Bahkan, untuk tahun ini, BPJS Kesehatan memperkirakan defisit akan mencapai Rp11,2 triliun atau meningkat dari defisit 2017 yang telah mencapai Rp9,75 triliun.
Direktur Utama BPJS Kesehatan, Fahmi Idris, mengakui besarnya defisit yang akan dihadapi lembaganya ke depan akan diselesaikan dengan berbagai upaya dan tidak akan mengandalkan pemerintah.
Menurut Fahmi, BPJS Kesehatan akan mencari solusi seperti penyesuaian tiga manfaat yang diterima masyarakat dan mengkaji kenaikan besaran biaya iuran.

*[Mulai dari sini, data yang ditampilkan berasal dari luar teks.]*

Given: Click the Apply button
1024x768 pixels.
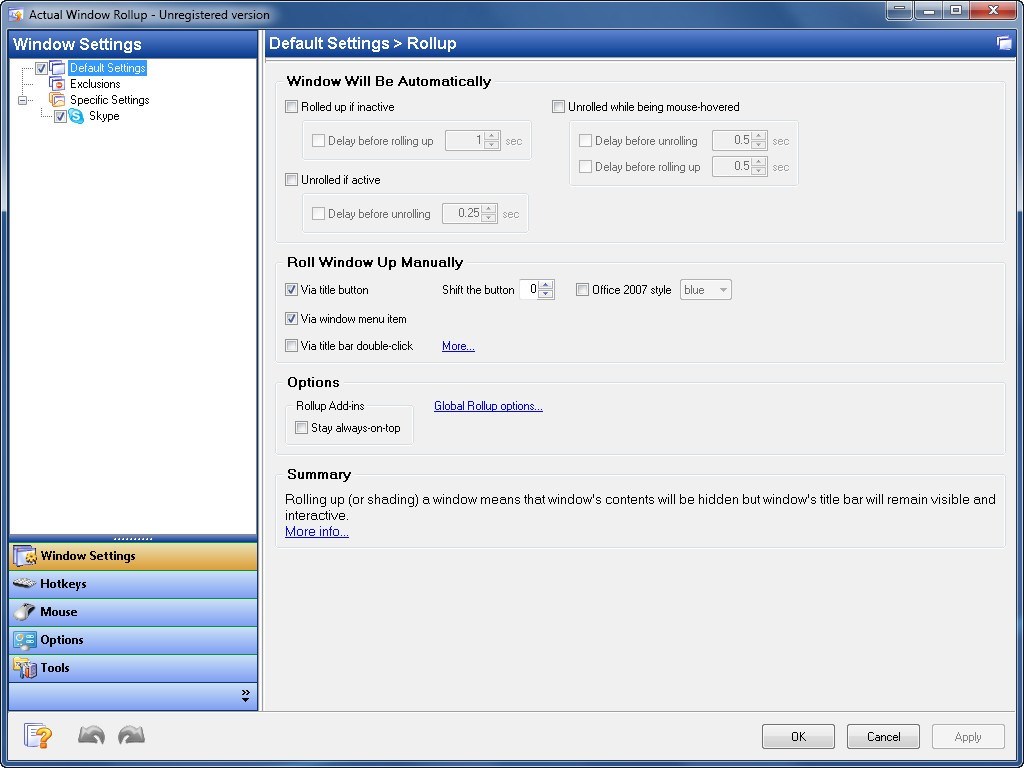Looking at the screenshot, I should (967, 736).
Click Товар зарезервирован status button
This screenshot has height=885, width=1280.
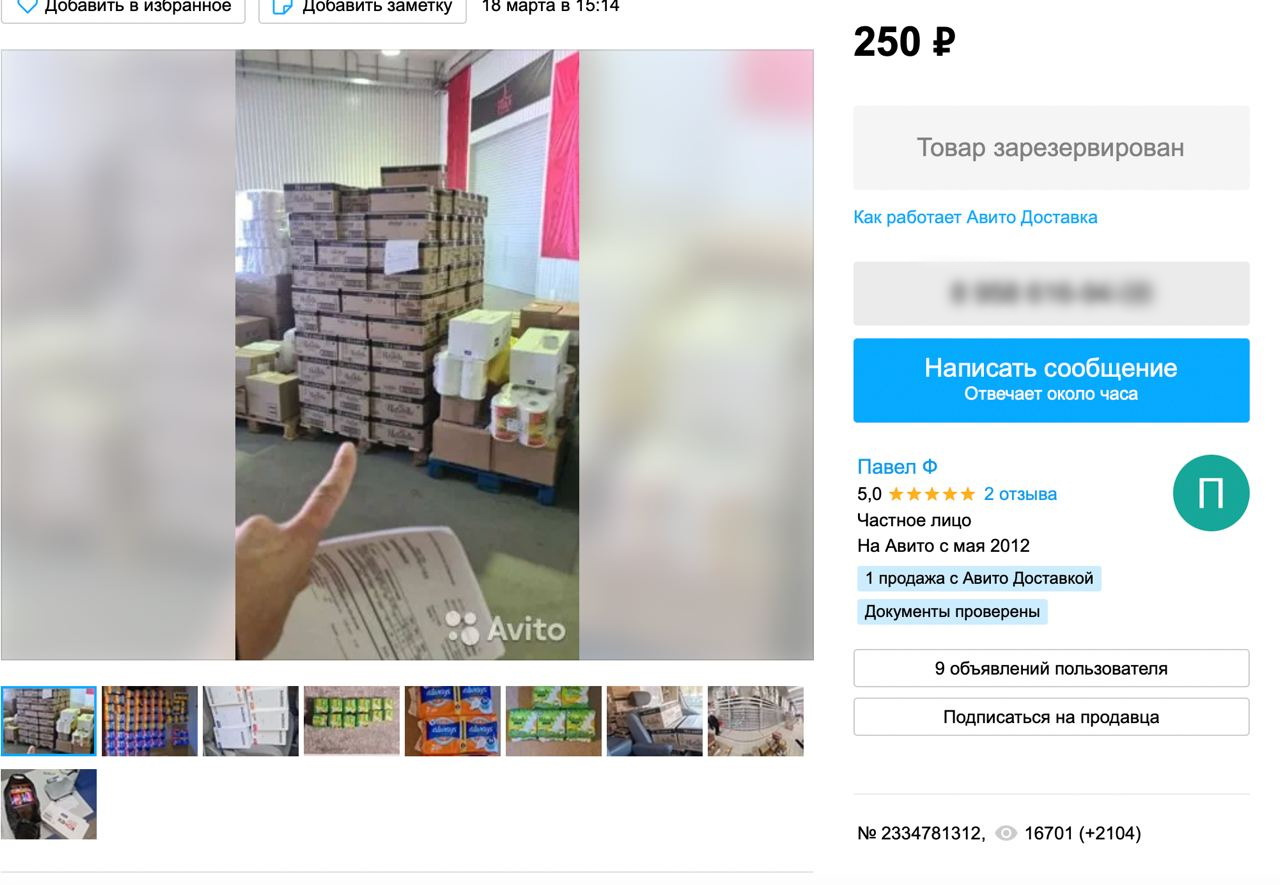(1051, 148)
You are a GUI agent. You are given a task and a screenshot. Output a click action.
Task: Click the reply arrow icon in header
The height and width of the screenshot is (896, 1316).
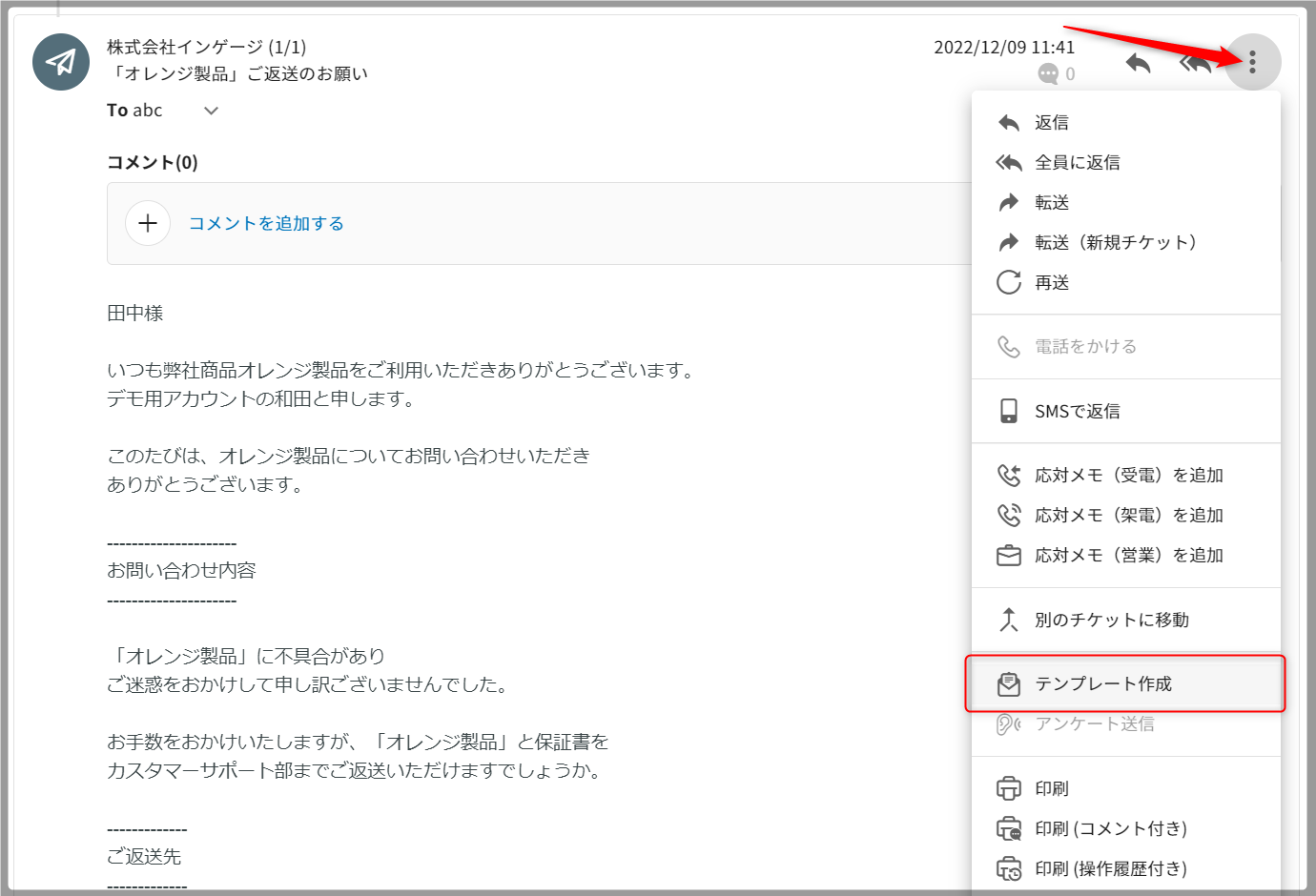pos(1138,64)
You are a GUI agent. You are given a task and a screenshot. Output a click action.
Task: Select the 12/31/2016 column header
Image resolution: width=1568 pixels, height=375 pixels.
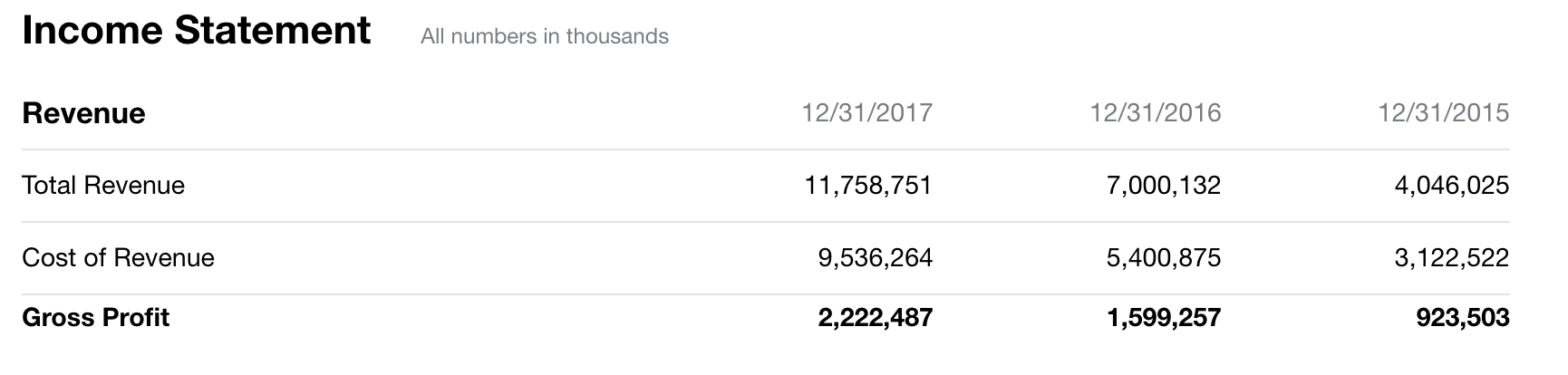coord(1155,112)
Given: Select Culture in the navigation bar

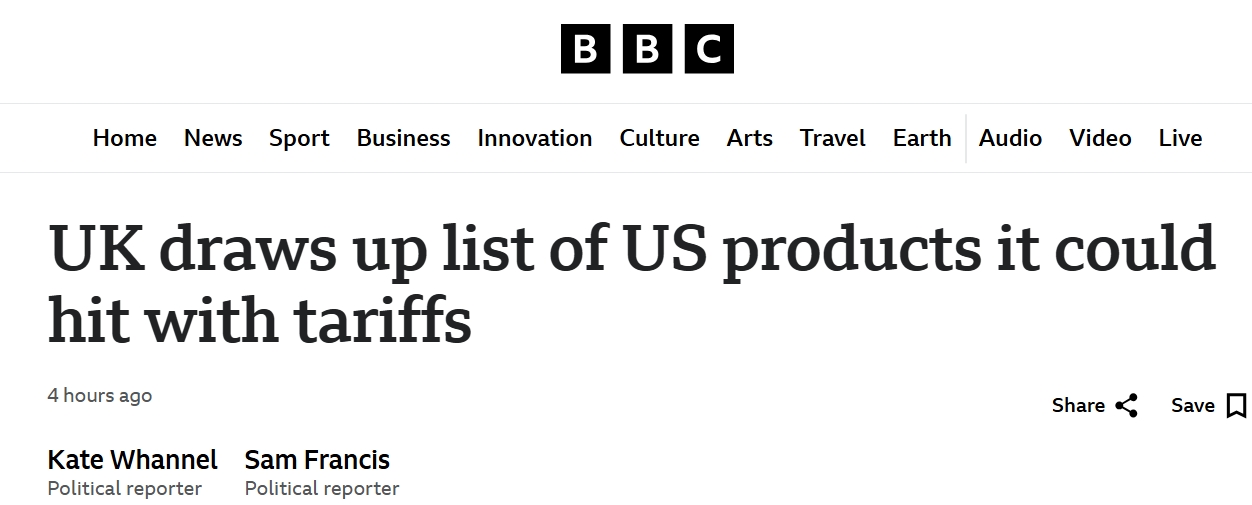Looking at the screenshot, I should (x=660, y=138).
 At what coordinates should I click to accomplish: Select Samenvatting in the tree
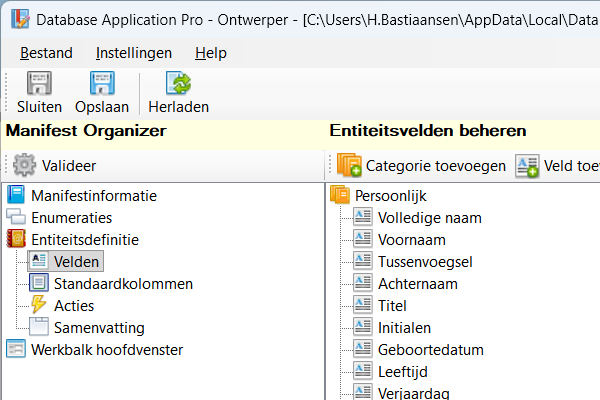coord(99,327)
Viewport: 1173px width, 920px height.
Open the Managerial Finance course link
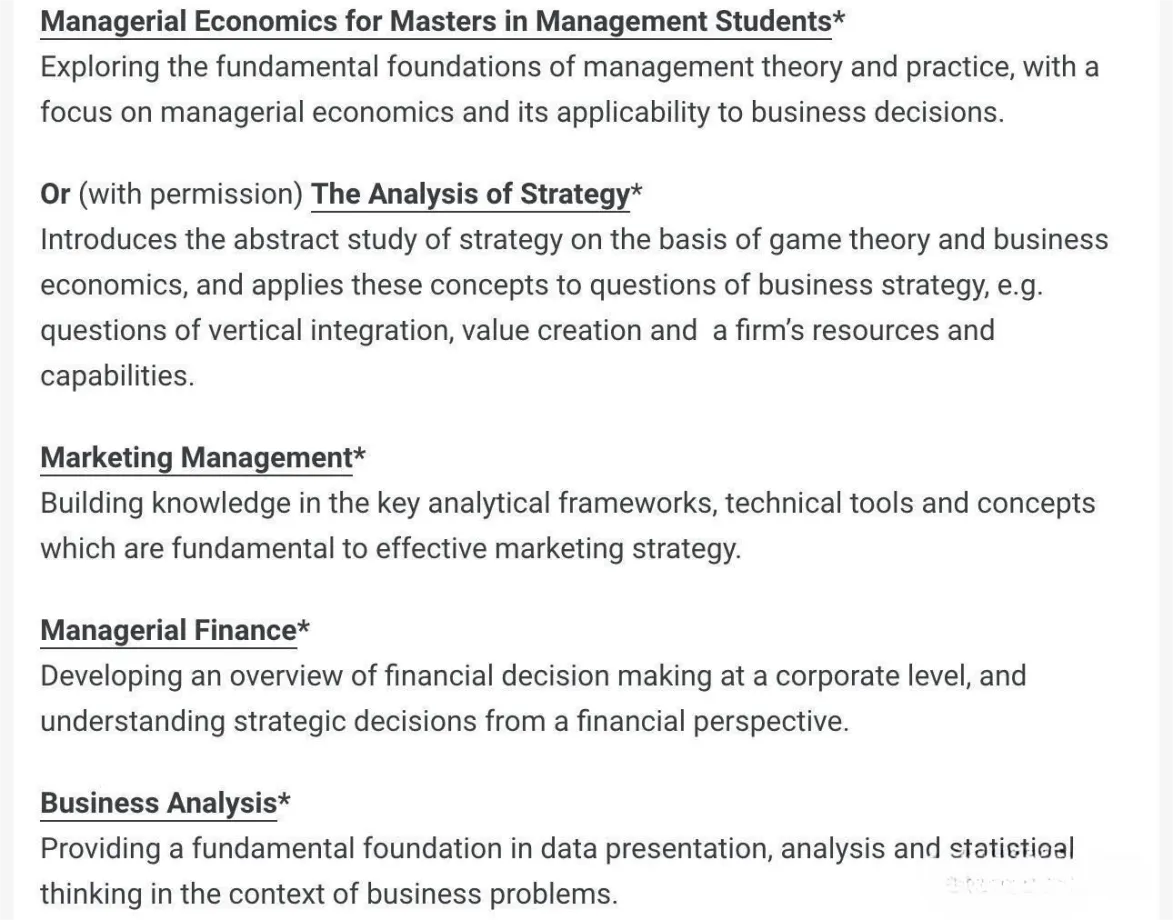pos(168,631)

"Kami terus berupaya agar pelayanan tidak berhenti," kata Fahmi saat ditemui di Istana Negara usai bertemu Presiden Joko Widodo, Senin 6 Agustus 2018.
Kepala Humas BPJS Kesehatan, Nopi Hidayat, menambahkan, masalah defisit keuangan di dalam lembaganya sebenarnya sudah terjadi sejak lama. Dan itu adalah dapur pemerintah sebagai pihak yang bertanggung jawab.
Namun, BPJS Kesehatan akan tetap berusaha memberikan layanan terbaik bagi kesehatan masyarakat. "Jadi masalah kesehatan masyarakat tetap diserahkan ke BPJS, dan keuangan jadi dapur pemerintah," ujarnya kepada VIVA.